Nina Stemme, a celebrated Jenůfa herself in years past, matched Davidsen in dramatic intensity and vocal command as Kostelnička. Her bright, penetrating voice suited the stature of a character who views herself as one of God’s representatives on earth, yet she demonstrated in the opera’s quieter moments the genuine love that Kostelnička feels for the daughter she raised. Stemme’s characterization was not of a “small witch”, as Ṥteva describes her, but as a woman overly possessed by her ideas of position and practicality. In Stemme’s expert hands, Kostelnička’s psychology became frighteningly, uncomfortably recognizable.

Loading image...
Pavel Černoch (Laca) and Lise Davidsen (Jenůfa)
© Michael Brosilow

As Laca, Pavel Černoch’s burnished, ringing tenor contrasted interestingly with the character’s somewhat pathetic countenance. Richard Trey Smagur made for a caddish, callow Ṥteva, and Marianne Cornetti was an imperious Grandmother Buryja, robed in Gesine Völlm’s jet-black costumes. Wonderful, distinctive singing came from several members of the Ryan Opera Center young artists’ program, including Kathryn Henry (Jano), Lindsey Reynolds (Barena) and Sophia Maekawa (Shepherdess). The refulgent bass-baritone Wayne Tigges was cast luxuriously in the small role of the Mayor.

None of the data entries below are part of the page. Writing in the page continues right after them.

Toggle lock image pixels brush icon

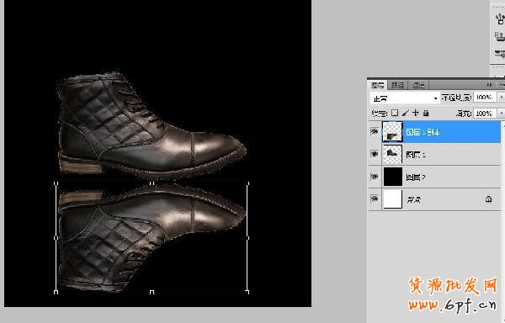pos(405,113)
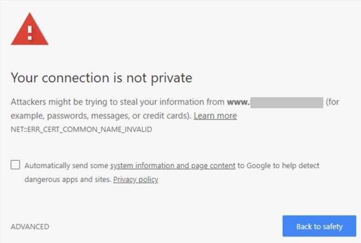Click the heading Your connection is not private
The image size is (361, 243).
pos(101,78)
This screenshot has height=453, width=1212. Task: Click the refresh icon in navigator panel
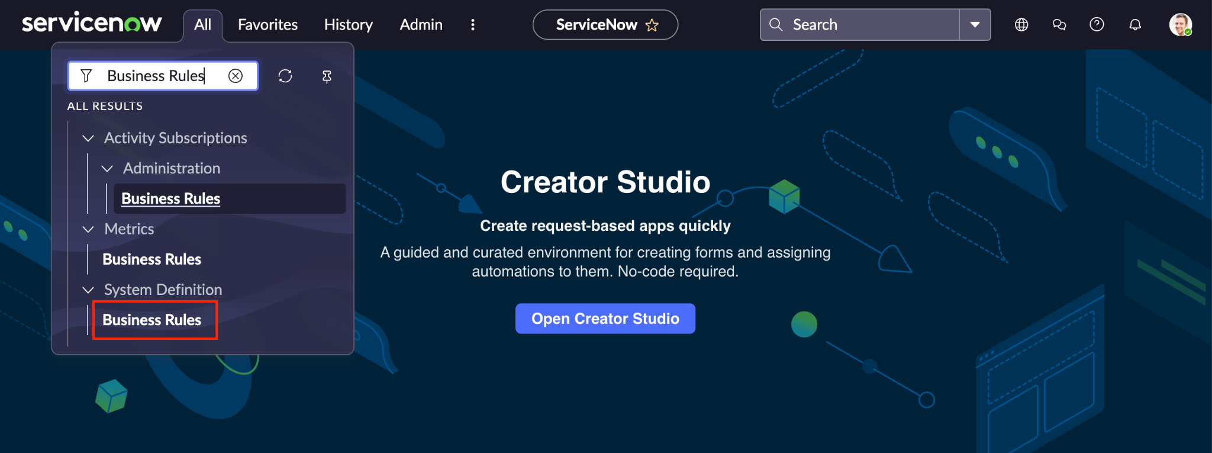(x=285, y=76)
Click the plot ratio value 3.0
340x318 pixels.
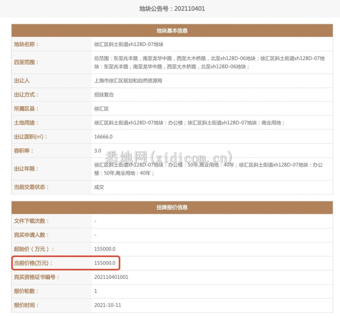click(x=98, y=151)
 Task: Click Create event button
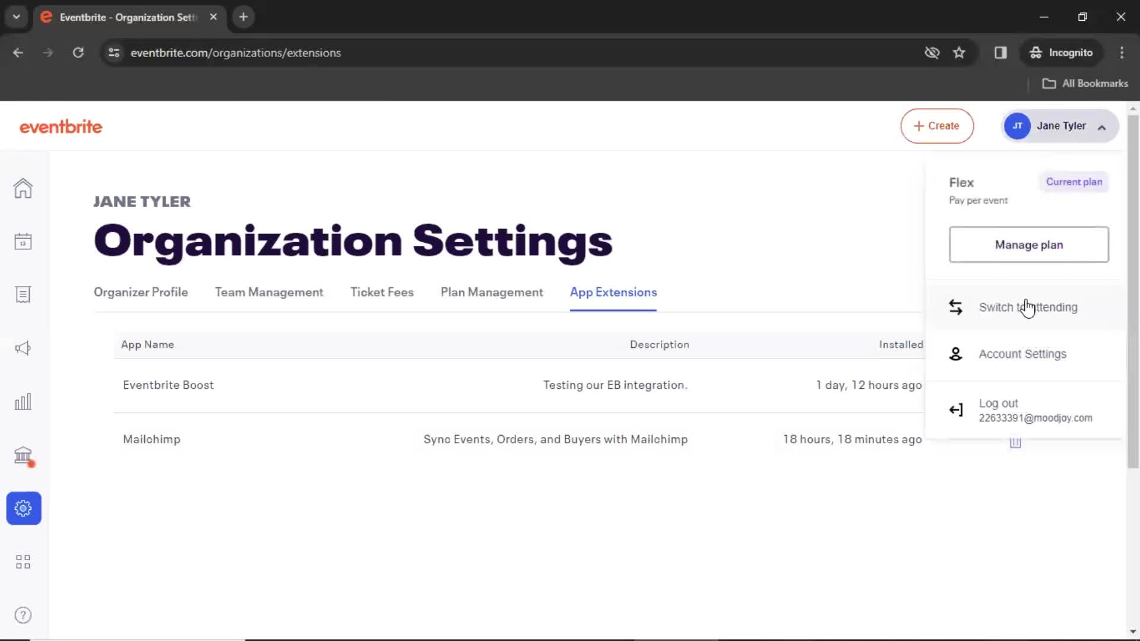(x=937, y=125)
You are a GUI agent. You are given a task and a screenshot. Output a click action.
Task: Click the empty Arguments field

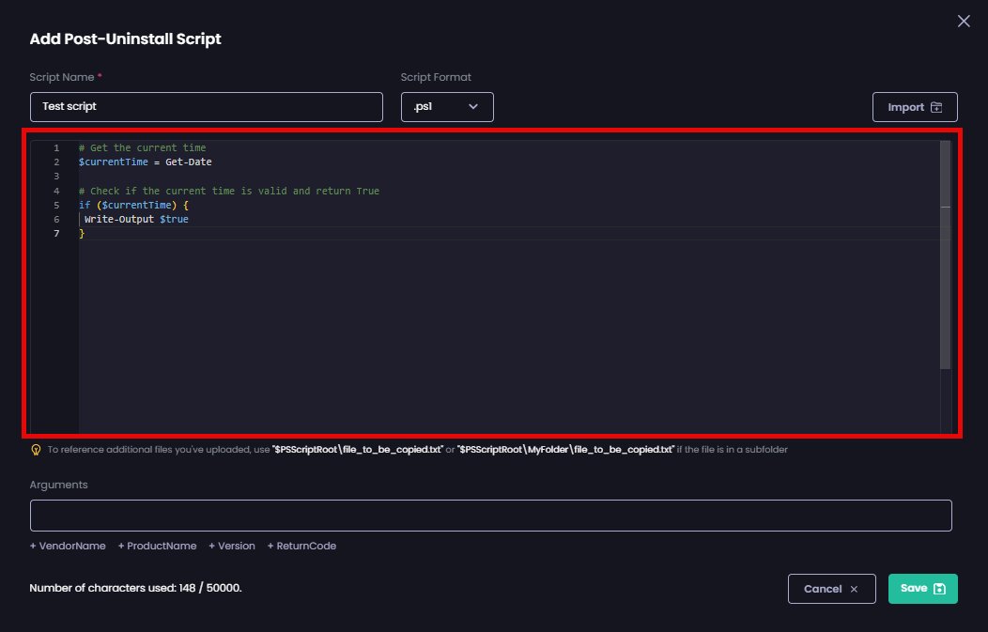(490, 516)
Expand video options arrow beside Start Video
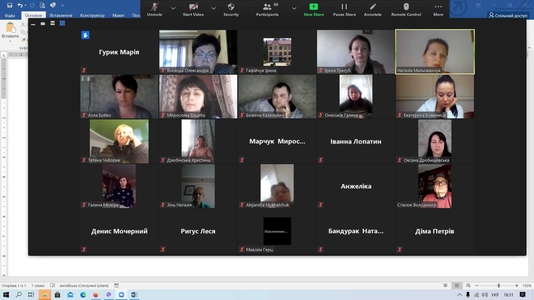534x300 pixels. pos(214,8)
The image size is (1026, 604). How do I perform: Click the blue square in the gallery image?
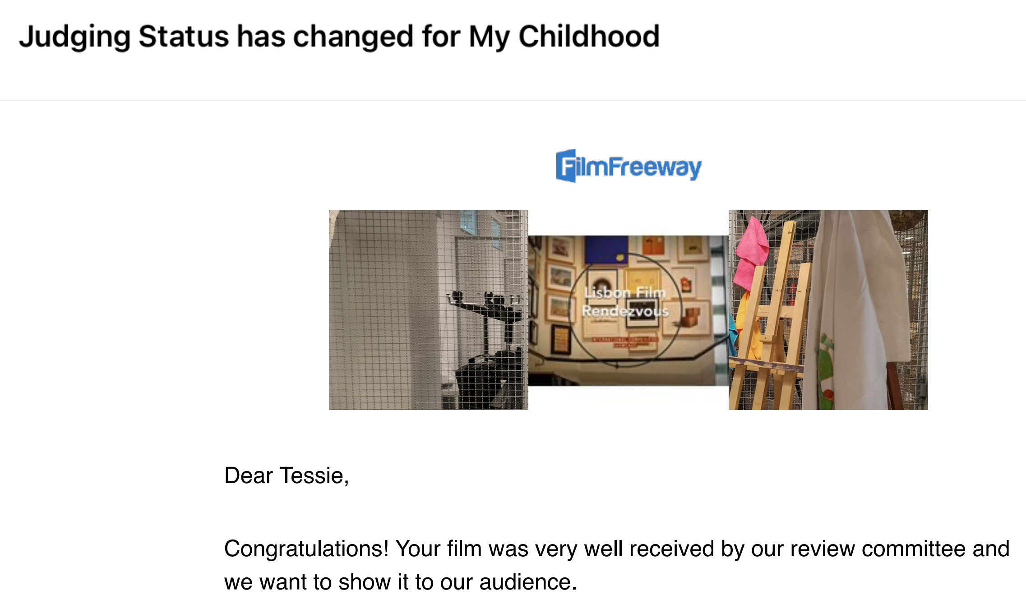coord(606,249)
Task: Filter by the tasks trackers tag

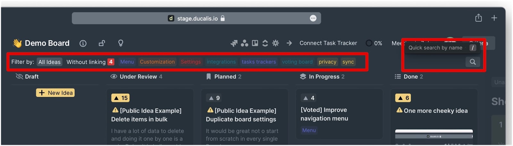Action: (x=259, y=62)
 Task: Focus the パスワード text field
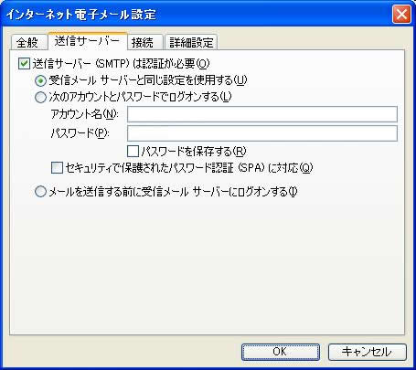click(262, 133)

Jakub Hrůṥa led a propulsive reading of the score that didn’t skirt on the overt lyricism of Janáček’s orchestral writing. There were bright details throughout, from the spicy, folk-infused percussion at the top of Act 1 to the heavenly harp that underscores Jenůfa and Laca’s ultimate profession of love. Concertmaster Robert Hanford brought an aching tension to his solo in Jenůfa’s second-act monologue. Music drives the drama in a Janáček opera, and in this extraordinary production, all elements are well served.